▶ [What needs to be done]
Transcribe all of the records precisely as they are presented.

Saved entries
+++

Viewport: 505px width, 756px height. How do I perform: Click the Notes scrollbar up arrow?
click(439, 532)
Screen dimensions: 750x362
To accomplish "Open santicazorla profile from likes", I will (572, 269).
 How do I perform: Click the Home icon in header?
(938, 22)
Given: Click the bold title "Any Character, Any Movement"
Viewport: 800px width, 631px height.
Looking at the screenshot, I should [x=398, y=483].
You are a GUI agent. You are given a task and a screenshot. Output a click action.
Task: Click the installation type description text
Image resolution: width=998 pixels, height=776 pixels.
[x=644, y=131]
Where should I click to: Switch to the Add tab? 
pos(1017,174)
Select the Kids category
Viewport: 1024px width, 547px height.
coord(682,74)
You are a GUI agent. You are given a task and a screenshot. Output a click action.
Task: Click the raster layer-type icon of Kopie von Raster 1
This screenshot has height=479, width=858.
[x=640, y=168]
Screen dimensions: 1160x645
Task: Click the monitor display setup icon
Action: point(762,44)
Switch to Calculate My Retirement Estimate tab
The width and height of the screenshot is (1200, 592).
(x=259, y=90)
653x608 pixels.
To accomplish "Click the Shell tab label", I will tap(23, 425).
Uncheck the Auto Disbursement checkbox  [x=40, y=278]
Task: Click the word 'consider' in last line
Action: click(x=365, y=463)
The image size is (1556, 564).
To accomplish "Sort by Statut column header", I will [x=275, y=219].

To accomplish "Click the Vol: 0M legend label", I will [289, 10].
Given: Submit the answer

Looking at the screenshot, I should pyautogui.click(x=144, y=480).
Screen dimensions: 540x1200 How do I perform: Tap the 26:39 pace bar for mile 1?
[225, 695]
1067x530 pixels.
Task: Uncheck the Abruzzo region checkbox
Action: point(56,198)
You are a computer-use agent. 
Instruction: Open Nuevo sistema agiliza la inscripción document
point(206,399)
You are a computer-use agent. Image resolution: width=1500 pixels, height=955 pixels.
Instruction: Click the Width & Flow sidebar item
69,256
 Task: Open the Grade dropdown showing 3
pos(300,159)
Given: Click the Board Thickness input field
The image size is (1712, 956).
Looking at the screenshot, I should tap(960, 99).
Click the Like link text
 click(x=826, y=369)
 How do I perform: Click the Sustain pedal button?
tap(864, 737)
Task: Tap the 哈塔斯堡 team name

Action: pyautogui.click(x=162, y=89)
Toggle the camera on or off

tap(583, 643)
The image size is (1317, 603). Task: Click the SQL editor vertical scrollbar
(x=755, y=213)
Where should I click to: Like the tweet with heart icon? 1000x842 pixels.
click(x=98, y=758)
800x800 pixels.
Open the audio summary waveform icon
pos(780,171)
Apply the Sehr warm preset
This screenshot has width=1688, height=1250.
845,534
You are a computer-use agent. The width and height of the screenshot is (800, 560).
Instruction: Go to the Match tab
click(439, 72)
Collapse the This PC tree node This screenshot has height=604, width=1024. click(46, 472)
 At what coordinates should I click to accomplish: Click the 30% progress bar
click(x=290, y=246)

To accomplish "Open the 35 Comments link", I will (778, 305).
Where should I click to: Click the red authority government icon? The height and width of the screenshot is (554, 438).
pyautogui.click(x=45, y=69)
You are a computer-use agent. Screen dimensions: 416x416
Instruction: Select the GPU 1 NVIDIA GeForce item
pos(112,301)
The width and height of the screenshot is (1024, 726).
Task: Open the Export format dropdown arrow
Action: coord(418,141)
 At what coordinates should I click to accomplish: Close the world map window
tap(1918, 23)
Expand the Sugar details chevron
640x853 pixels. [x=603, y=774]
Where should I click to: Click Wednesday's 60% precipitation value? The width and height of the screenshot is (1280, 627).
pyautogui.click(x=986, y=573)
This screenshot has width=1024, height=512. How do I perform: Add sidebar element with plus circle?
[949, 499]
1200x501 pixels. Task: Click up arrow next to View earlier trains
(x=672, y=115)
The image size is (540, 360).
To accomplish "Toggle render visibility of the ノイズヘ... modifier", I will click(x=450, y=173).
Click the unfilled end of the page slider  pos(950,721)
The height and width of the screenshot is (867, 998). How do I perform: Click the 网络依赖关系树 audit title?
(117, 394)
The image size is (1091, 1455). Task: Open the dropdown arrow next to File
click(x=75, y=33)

+++

▶ [Solution]
Viewport: 505px width, 756px height. How do I perform: Click the Notes scrollbar up arrow?
click(439, 532)
Screen dimensions: 750x362
To accomplish "Open santicazorla profile from likes", I will (572, 269).
 How do I perform: Click the Home icon in header?
(938, 22)
Given: Click the bold title "Any Character, Any Movement"
Viewport: 800px width, 631px height.
Looking at the screenshot, I should [x=398, y=483].
You are a GUI agent. You are given a task and a screenshot. Output a click action.
Task: Click the installation type description text
Image resolution: width=998 pixels, height=776 pixels.
[x=644, y=131]
Where should I click to: Switch to the Add tab? 
pos(1017,174)
Select the Kids category
Viewport: 1024px width, 547px height.
coord(682,74)
You are a GUI agent. You are given a task and a screenshot. Output a click action.
Task: Click the raster layer-type icon of Kopie von Raster 1
This screenshot has height=479, width=858.
[x=640, y=168]
Screen dimensions: 1160x645
Task: Click the monitor display setup icon
Action: point(762,44)
Switch to Calculate My Retirement Estimate tab
The width and height of the screenshot is (1200, 592).
(x=259, y=90)
653x608 pixels.
To accomplish "Click the Shell tab label", I will tap(23, 425).
Uncheck the Auto Disbursement checkbox  [x=40, y=278]
Task: Click the word 'consider' in last line
Action: click(x=365, y=463)
The image size is (1556, 564).
To accomplish "Sort by Statut column header", I will [x=275, y=219].

To accomplish "Click the Vol: 0M legend label", I will [289, 10].
Given: Submit the answer

Looking at the screenshot, I should pyautogui.click(x=144, y=480).
Screen dimensions: 540x1200 How do I perform: Tap the 26:39 pace bar for mile 1?
[225, 695]
1067x530 pixels.
Task: Uncheck the Abruzzo region checkbox
Action: point(56,198)
You are a computer-use agent. 
Instruction: Open Nuevo sistema agiliza la inscripción document
point(206,399)
You are a computer-use agent. Image resolution: width=1500 pixels, height=955 pixels.
Instruction: Click the Width & Flow sidebar item
69,256
 Task: Open the Grade dropdown showing 3
pos(300,159)
Given: Click the Board Thickness input field
The image size is (1712, 956).
Looking at the screenshot, I should tap(960, 99).
Click the Like link text
 click(x=826, y=369)
 How do I perform: Click the Sustain pedal button?
tap(864, 737)
Task: Tap the 哈塔斯堡 team name

Action: pyautogui.click(x=162, y=89)
Toggle the camera on or off

tap(583, 643)
The image size is (1317, 603). Task: Click the SQL editor vertical scrollbar
(x=755, y=213)
Where should I click to: Like the tweet with heart icon? 1000x842 pixels.
click(x=98, y=758)
800x800 pixels.
Open the audio summary waveform icon
pos(780,171)
Apply the Sehr warm preset
This screenshot has width=1688, height=1250.
845,534
You are a computer-use agent. The width and height of the screenshot is (800, 560).
Instruction: Go to the Match tab
click(439, 72)
Collapse the This PC tree node This screenshot has height=604, width=1024. click(46, 472)
 At what coordinates should I click to accomplish: Click the 30% progress bar
click(x=290, y=246)

To accomplish "Open the 35 Comments link", I will (778, 305).
Where should I click to: Click the red authority government icon? The height and width of the screenshot is (554, 438).
pyautogui.click(x=45, y=69)
You are a computer-use agent. Screen dimensions: 416x416
Instruction: Select the GPU 1 NVIDIA GeForce item
pos(112,301)
The width and height of the screenshot is (1024, 726).
Task: Open the Export format dropdown arrow
Action: coord(418,141)
 At what coordinates should I click to accomplish: Close the world map window
tap(1918, 23)
Expand the Sugar details chevron
640x853 pixels. [x=603, y=774]
Where should I click to: Click Wednesday's 60% precipitation value? The width and height of the screenshot is (1280, 627).
pyautogui.click(x=986, y=573)
This screenshot has width=1024, height=512. How do I perform: Add sidebar element with plus circle?
[949, 499]
1200x501 pixels. Task: Click up arrow next to View earlier trains
(x=672, y=115)
The image size is (540, 360).
To accomplish "Toggle render visibility of the ノイズヘ... modifier", I will click(x=450, y=173).
Click the unfilled end of the page slider  pos(950,721)
The height and width of the screenshot is (867, 998). How do I perform: Click the 网络依赖关系树 audit title?
(117, 394)
The image size is (1091, 1455). Task: Open the dropdown arrow next to File
click(x=75, y=33)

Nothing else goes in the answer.